魔族娘はその檄を放った暗黒騎士に一度だけ軽く目を向けて頷くと、
一呼吸置いてステップを踏み始めた。
それに合わせて「深夜のお茶会」から派遣された楽団が音楽を奏で、それに合わせて魔族娘は舞台を存分に使って舞い踊る。
初めは偏見の目で見ていた観客達も次第に言葉を失い、
ただ目の前の踊り子に魅了されていく。
そうして、彼女に対して罵詈雑言を飛ばす客は誰もいなくなる。
客達の中には自然と体を揺らして彼女の舞に合わせるように軽く踊りだす者も出始めていた。

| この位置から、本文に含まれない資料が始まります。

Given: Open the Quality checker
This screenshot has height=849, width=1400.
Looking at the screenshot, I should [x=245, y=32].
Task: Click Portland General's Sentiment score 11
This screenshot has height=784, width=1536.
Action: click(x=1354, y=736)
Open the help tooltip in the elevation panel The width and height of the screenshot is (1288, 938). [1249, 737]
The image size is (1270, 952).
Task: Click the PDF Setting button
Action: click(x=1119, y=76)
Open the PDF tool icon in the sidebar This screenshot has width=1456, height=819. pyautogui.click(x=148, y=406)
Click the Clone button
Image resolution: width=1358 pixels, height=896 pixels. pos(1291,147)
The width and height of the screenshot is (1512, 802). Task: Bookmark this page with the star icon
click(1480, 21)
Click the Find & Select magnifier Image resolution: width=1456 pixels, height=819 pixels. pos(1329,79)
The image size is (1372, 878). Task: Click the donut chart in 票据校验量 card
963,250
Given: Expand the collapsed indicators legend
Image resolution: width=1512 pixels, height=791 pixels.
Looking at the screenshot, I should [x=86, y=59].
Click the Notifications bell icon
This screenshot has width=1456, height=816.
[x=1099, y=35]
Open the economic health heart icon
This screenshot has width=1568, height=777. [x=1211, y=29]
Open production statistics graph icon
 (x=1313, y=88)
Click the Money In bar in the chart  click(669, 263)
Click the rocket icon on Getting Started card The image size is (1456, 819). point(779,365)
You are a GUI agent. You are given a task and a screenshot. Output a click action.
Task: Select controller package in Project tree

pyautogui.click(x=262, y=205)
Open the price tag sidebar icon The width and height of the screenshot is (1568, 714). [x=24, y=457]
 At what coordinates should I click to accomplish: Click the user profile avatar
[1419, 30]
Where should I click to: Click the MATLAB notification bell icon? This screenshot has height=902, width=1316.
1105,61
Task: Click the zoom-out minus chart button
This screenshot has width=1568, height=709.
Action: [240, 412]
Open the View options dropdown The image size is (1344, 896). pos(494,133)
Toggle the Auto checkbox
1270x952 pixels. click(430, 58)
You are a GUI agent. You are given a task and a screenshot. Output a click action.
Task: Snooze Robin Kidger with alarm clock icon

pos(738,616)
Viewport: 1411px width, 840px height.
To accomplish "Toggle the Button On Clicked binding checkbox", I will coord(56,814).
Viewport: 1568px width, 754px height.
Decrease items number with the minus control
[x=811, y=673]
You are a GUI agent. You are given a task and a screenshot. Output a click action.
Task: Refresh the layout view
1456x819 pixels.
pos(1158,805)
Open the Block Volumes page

曲が最高潮まで盛り上がってきた時、魔族娘が勇者に依頼していた『仕掛け』。
ファンシー小隊が舞台に上がり、その愛くるしい見た目と魔族娘のバックダンサーとして懸命に踊る姿で若い女性や子供達の心も掴んでいく。
曲が終わり、彼女が息を切らしながら顔を上げれば、
観客達からは歓声が響き渡っていた。
そもそも、彼女が彼らに何かした訳でもないのだ。
偏見だけで声を上げていた者達も目の前の素晴らしき技量を見せた踊り子を手のひら返しして讃えている。
調子がいいとも思えるが、魔族娘にとってはどうでもいい事だった。
自分を偽らないでここまで評価されたのだから。
勇者歴15年(秋):魔族娘、自分と向き合う。